> Stated task
Render each line of the material below as a numbered list, omitting all blank lines.

> Source records

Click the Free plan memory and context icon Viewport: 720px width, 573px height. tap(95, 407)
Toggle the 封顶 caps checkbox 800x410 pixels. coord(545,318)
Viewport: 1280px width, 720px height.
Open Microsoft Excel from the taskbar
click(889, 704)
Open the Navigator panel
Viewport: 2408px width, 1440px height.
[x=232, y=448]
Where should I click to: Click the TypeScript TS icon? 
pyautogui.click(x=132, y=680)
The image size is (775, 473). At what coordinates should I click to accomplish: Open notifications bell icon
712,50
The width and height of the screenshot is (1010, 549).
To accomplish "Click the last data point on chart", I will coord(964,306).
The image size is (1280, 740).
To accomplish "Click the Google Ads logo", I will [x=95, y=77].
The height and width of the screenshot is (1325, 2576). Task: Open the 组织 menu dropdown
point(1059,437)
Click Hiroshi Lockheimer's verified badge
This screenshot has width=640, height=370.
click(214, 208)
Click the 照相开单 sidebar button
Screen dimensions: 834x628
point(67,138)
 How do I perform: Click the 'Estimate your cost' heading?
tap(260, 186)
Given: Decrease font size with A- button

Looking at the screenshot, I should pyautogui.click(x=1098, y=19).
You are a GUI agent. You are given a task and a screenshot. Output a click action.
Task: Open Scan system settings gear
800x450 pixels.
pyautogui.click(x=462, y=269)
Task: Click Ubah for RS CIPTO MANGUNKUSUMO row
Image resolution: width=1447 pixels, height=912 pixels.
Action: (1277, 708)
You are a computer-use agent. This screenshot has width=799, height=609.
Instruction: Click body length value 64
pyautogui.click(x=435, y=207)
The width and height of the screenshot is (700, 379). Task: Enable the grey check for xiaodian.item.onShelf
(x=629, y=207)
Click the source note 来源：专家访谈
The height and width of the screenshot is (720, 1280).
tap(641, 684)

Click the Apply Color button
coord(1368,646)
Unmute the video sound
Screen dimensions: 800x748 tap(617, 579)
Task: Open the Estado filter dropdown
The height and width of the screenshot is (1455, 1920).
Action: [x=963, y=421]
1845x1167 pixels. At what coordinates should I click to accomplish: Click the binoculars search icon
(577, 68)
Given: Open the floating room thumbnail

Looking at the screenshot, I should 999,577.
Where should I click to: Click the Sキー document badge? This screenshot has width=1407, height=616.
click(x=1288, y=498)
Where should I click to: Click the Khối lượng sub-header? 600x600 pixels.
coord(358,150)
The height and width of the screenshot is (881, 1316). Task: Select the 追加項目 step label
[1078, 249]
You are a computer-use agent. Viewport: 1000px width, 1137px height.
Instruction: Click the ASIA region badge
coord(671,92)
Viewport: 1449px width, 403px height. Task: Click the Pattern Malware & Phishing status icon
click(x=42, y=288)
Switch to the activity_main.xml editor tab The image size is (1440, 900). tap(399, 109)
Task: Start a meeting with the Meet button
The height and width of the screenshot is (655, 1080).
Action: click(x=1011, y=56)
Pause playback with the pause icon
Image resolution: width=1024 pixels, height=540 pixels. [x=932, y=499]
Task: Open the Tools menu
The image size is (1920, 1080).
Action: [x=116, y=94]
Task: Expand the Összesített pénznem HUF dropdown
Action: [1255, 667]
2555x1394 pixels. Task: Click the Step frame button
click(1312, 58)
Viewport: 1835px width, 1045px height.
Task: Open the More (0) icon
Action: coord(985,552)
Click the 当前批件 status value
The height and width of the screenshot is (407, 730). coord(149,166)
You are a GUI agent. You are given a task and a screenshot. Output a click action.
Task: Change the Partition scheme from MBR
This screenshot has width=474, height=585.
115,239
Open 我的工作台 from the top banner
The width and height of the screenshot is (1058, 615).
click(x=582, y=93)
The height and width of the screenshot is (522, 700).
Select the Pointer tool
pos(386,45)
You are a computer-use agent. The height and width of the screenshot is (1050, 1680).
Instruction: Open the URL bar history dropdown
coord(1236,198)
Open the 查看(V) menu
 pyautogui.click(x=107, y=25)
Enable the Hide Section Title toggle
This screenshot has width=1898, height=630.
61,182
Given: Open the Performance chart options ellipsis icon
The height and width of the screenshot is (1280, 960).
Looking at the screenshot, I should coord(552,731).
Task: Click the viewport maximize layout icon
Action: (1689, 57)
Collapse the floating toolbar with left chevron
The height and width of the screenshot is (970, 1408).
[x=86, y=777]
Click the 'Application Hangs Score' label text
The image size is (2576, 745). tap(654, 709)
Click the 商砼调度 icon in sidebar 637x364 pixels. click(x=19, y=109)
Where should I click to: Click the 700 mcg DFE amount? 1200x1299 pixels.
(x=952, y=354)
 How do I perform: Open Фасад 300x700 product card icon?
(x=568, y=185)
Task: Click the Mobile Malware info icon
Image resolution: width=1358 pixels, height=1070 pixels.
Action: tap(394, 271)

> Response
1. Click the Free plan memory and context icon Viewport: 720px width, 573px height. tap(95, 407)
2. Toggle the 封顶 caps checkbox 800x410 pixels. coord(545,318)
3. Viewport: 1280px width, 720px height.
4. Open Microsoft Excel from the taskbar
5. click(889, 704)
6. Open the Navigator panel
7. Viewport: 2408px width, 1440px height.
8. [x=232, y=448]
9. Where should I click to: Click the TypeScript TS icon? 
10. pyautogui.click(x=132, y=680)
11. The image size is (775, 473). At what coordinates should I click to accomplish: Open notifications bell icon
12. 712,50
13. The width and height of the screenshot is (1010, 549).
14. To accomplish "Click the last data point on chart", I will coord(964,306).
15. The image size is (1280, 740).
16. To accomplish "Click the Google Ads logo", I will [x=95, y=77].
17. The height and width of the screenshot is (1325, 2576). Task: Open the 组织 menu dropdown
18. point(1059,437)
19. Click Hiroshi Lockheimer's verified badge
20. This screenshot has width=640, height=370.
21. click(214, 208)
22. Click the 照相开单 sidebar button
23. Screen dimensions: 834x628
24. point(67,138)
25.  How do I perform: Click the 'Estimate your cost' heading?
26. tap(260, 186)
27. Given: Decrease font size with A- button
28. Looking at the screenshot, I should pyautogui.click(x=1098, y=19).
29. You are a GUI agent. You are given a task and a screenshot. Output a click action.
30. Task: Open Scan system settings gear
31. 800x450 pixels.
32. pyautogui.click(x=462, y=269)
33. Task: Click Ubah for RS CIPTO MANGUNKUSUMO row
34. Image resolution: width=1447 pixels, height=912 pixels.
35. Action: (1277, 708)
36. You are a computer-use agent. This screenshot has width=799, height=609.
37. Instruction: Click body length value 64
38. pyautogui.click(x=435, y=207)
39. The width and height of the screenshot is (700, 379). Task: Enable the grey check for xiaodian.item.onShelf
40. (x=629, y=207)
41. Click the source note 来源：专家访谈
42. The height and width of the screenshot is (720, 1280).
43. tap(641, 684)
44. Click the Apply Color button
45. coord(1368,646)
46. Unmute the video sound
47. Screen dimensions: 800x748 tap(617, 579)
48. Task: Open the Estado filter dropdown
49. The height and width of the screenshot is (1455, 1920).
50. Action: [x=963, y=421]
51. 1845x1167 pixels. At what coordinates should I click to accomplish: Click the binoculars search icon
52. (577, 68)
53. Given: Open the floating room thumbnail
54. Looking at the screenshot, I should 999,577.
55. Where should I click to: Click the Sキー document badge? This screenshot has width=1407, height=616.
56. click(x=1288, y=498)
57. Where should I click to: Click the Khối lượng sub-header? 600x600 pixels.
58. coord(358,150)
59. The height and width of the screenshot is (881, 1316). Task: Select the 追加項目 step label
60. [1078, 249]
61. You are a computer-use agent. Viewport: 1000px width, 1137px height.
62. Instruction: Click the ASIA region badge
63. coord(671,92)
64. Viewport: 1449px width, 403px height. Task: Click the Pattern Malware & Phishing status icon
65. click(x=42, y=288)
66. Switch to the activity_main.xml editor tab The image size is (1440, 900). tap(399, 109)
67. Task: Start a meeting with the Meet button
68. The height and width of the screenshot is (655, 1080).
69. Action: click(x=1011, y=56)
70. Pause playback with the pause icon
71. Image resolution: width=1024 pixels, height=540 pixels. [x=932, y=499]
72. Task: Open the Tools menu
73. The image size is (1920, 1080).
74. Action: [x=116, y=94]
75. Task: Expand the Összesített pénznem HUF dropdown
76. Action: [1255, 667]
77. 2555x1394 pixels. Task: Click the Step frame button
78. click(1312, 58)
79. Viewport: 1835px width, 1045px height.
80. Task: Open the More (0) icon
81. Action: coord(985,552)
82. Click the 当前批件 status value
83. The height and width of the screenshot is (407, 730). coord(149,166)
84. You are a GUI agent. You are given a task and a screenshot. Output a click action.
85. Task: Change the Partition scheme from MBR
86. This screenshot has width=474, height=585.
87. 115,239
88. Open 我的工作台 from the top banner
89. The width and height of the screenshot is (1058, 615).
90. click(x=582, y=93)
91. The height and width of the screenshot is (522, 700).
92. Select the Pointer tool
93. pos(386,45)
94. You are a computer-use agent. The height and width of the screenshot is (1050, 1680).
95. Instruction: Open the URL bar history dropdown
96. coord(1236,198)
97. Open the 查看(V) menu
98.  pyautogui.click(x=107, y=25)
99. Enable the Hide Section Title toggle
100. This screenshot has width=1898, height=630.
101. 61,182
102. Given: Open the Performance chart options ellipsis icon
103. The height and width of the screenshot is (1280, 960).
104. Looking at the screenshot, I should coord(552,731).
105. Task: Click the viewport maximize layout icon
106. Action: (1689, 57)
107. Collapse the floating toolbar with left chevron
108. The height and width of the screenshot is (970, 1408).
109. [x=86, y=777]
110. Click the 'Application Hangs Score' label text
111. The image size is (2576, 745). tap(654, 709)
112. Click the 商砼调度 icon in sidebar 637x364 pixels. click(x=19, y=109)
113. Where should I click to: Click the 700 mcg DFE amount? 1200x1299 pixels.
114. (x=952, y=354)
115.  How do I perform: Open Фасад 300x700 product card icon?
116. (x=568, y=185)
117. Task: Click the Mobile Malware info icon
118. Image resolution: width=1358 pixels, height=1070 pixels.
119. Action: tap(394, 271)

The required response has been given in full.